AIM OF THE EXERCISE:
Rewrite the records from the line containing "Click the Set In Point icon" through the end, inclusive, swapping "blue" for "gray" and keeping everything else the same. Leave out the pictures.

━━ ENTRIES SUPPLIED

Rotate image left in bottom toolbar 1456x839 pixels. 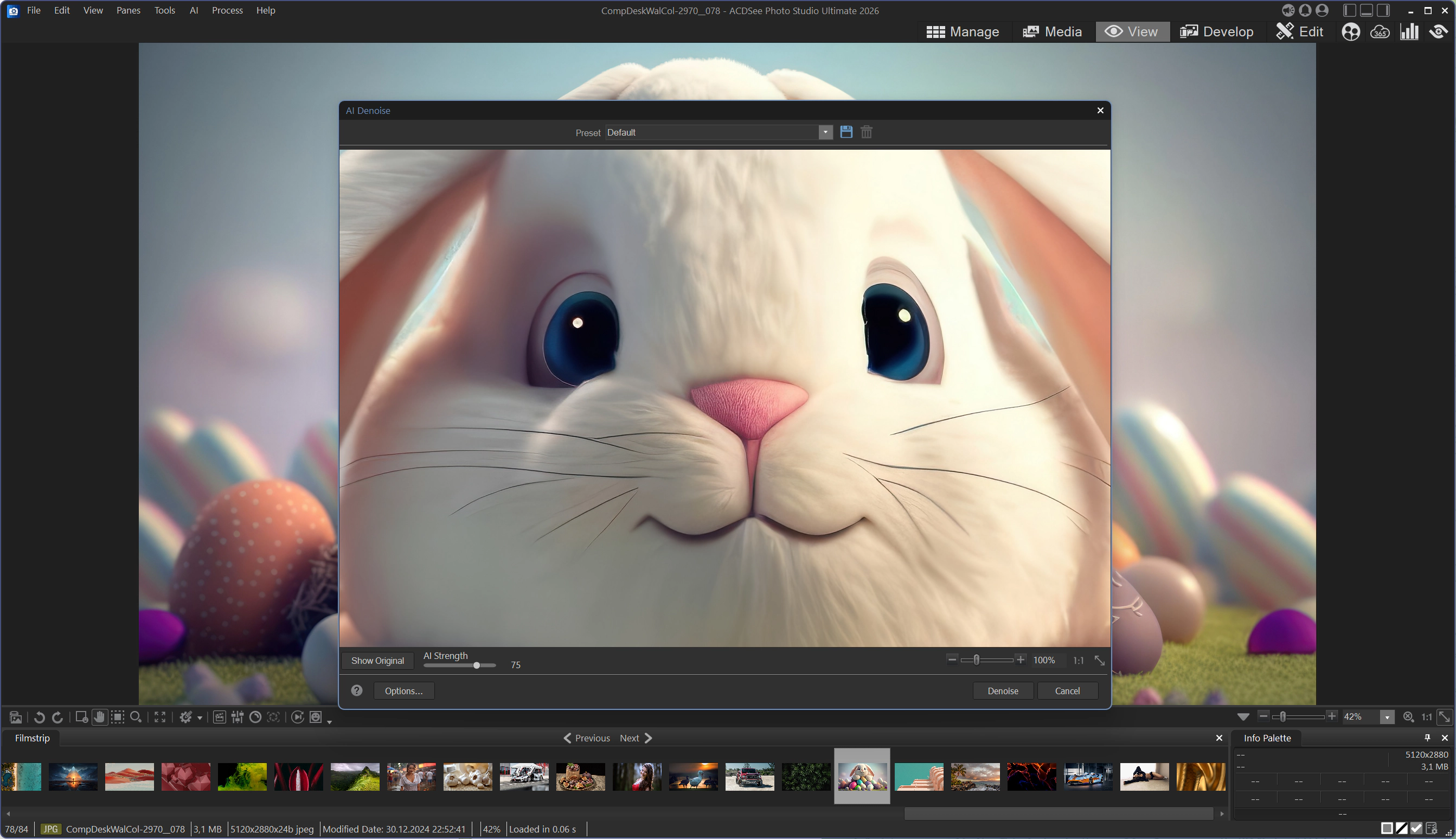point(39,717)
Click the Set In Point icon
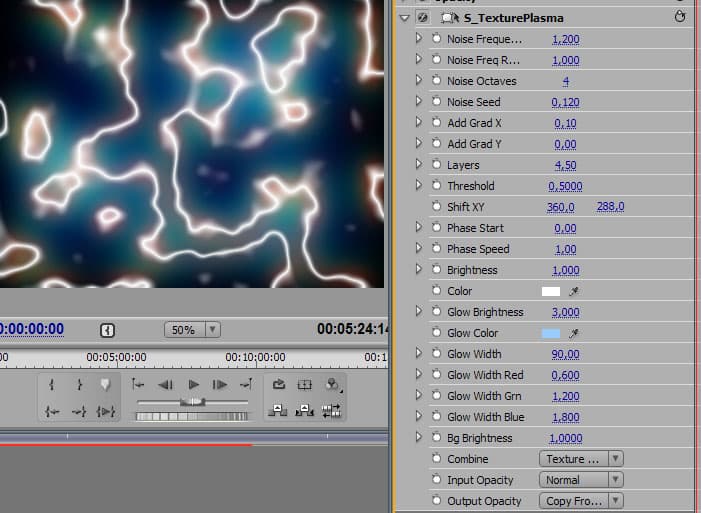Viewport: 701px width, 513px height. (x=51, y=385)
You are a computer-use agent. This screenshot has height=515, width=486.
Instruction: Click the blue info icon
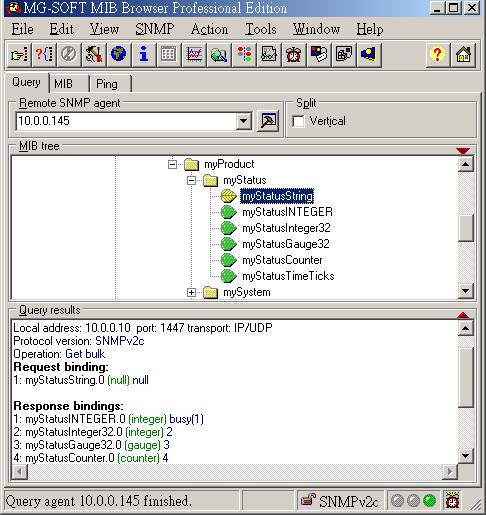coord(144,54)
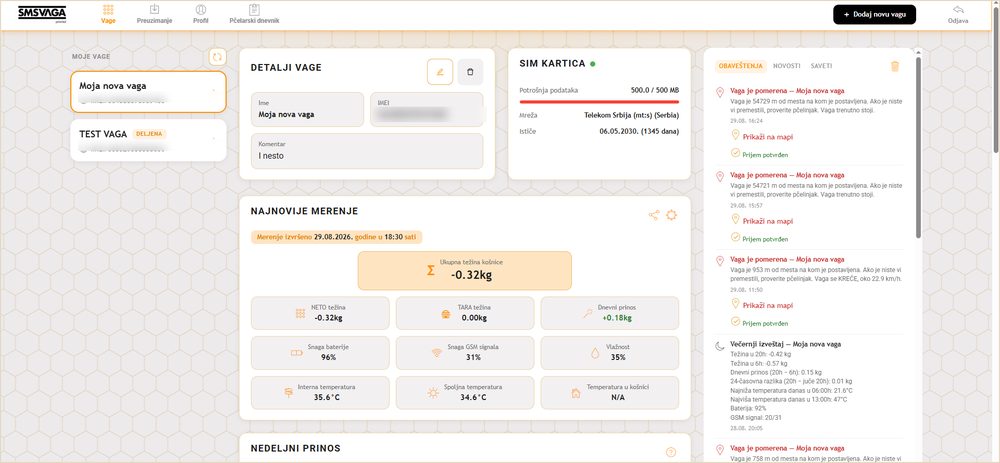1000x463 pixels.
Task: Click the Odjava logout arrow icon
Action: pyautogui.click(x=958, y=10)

━━━━

SOLUTION TO THIS TASK:
Click the Set In Point icon
Viewport: 701px width, 513px height. (x=51, y=385)
You are a computer-use agent. This screenshot has height=515, width=486.
Instruction: Click the gray info icon
coord(144,54)
1000x463 pixels.
Task: Click the Odjava logout arrow icon
Action: pyautogui.click(x=958, y=10)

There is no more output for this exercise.